El cara a cara organizado la semana pasada por Sálvame, el nuevo ring del famoseo de la cadena Telecinco, a punto estuvo de desembocar en una verdadera pelea de gallos. La pitonisa, embutida en un curioso atuendo de cuero negro, al más puro estilo sado y complementado con un ridículo bombín a modo de broche en la cabeza, descargó su ira contra la Esteban desde su misma entrada en el plató.
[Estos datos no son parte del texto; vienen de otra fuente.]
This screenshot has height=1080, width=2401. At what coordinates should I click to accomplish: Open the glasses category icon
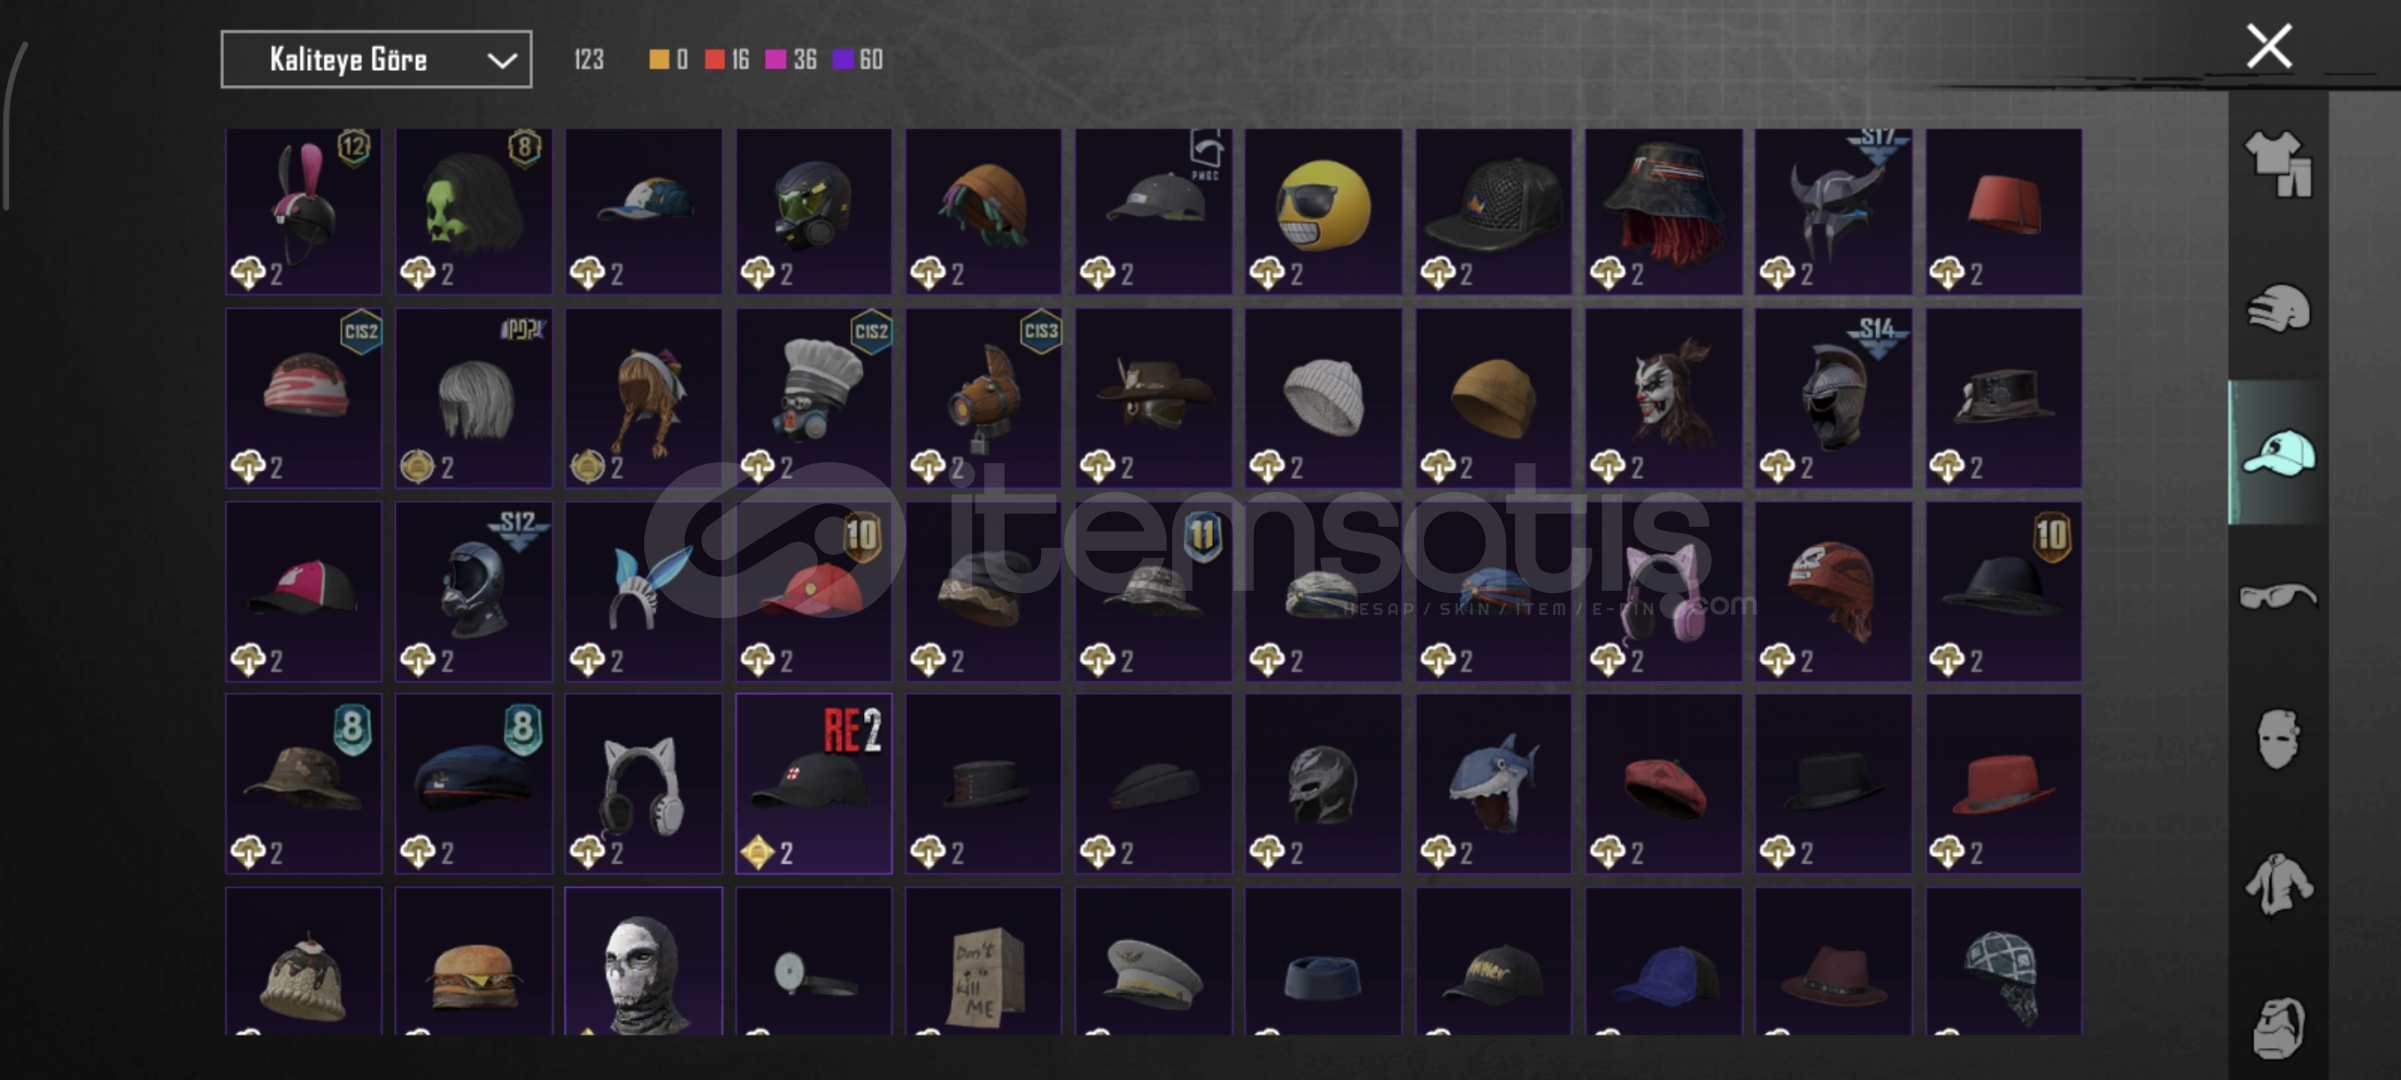click(x=2279, y=597)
Prescindiendo de las velas negras y de otros artilugios del esoterismo negro, a Aramis le bastó con su lengua de víbora para derrotar a la Esteban, tocando aquellos aspectos que más podían herir la sensibilidad de la rival: su evidente deteriorado estado físico y su imborrable amor por el torero Jesulín.
A la Esteban, quien pese a su bravo carácter demostró una gran inferioridad, no le quedó más remedio que agachar la oreja frente a las injurias de la bruja. Aún así Belén, con esa voz de aparcacoches que nos encanta, salvó el tipo, muy digna ella, con un poco convincente, “Aramis venía buscando espectáculo y yo no se lo voy a dar”. Claro, no va a empezar ahora. Sólo el futuro (o Aramis ya por adelantado) nos dirá cómo termina esta lucha de felinas.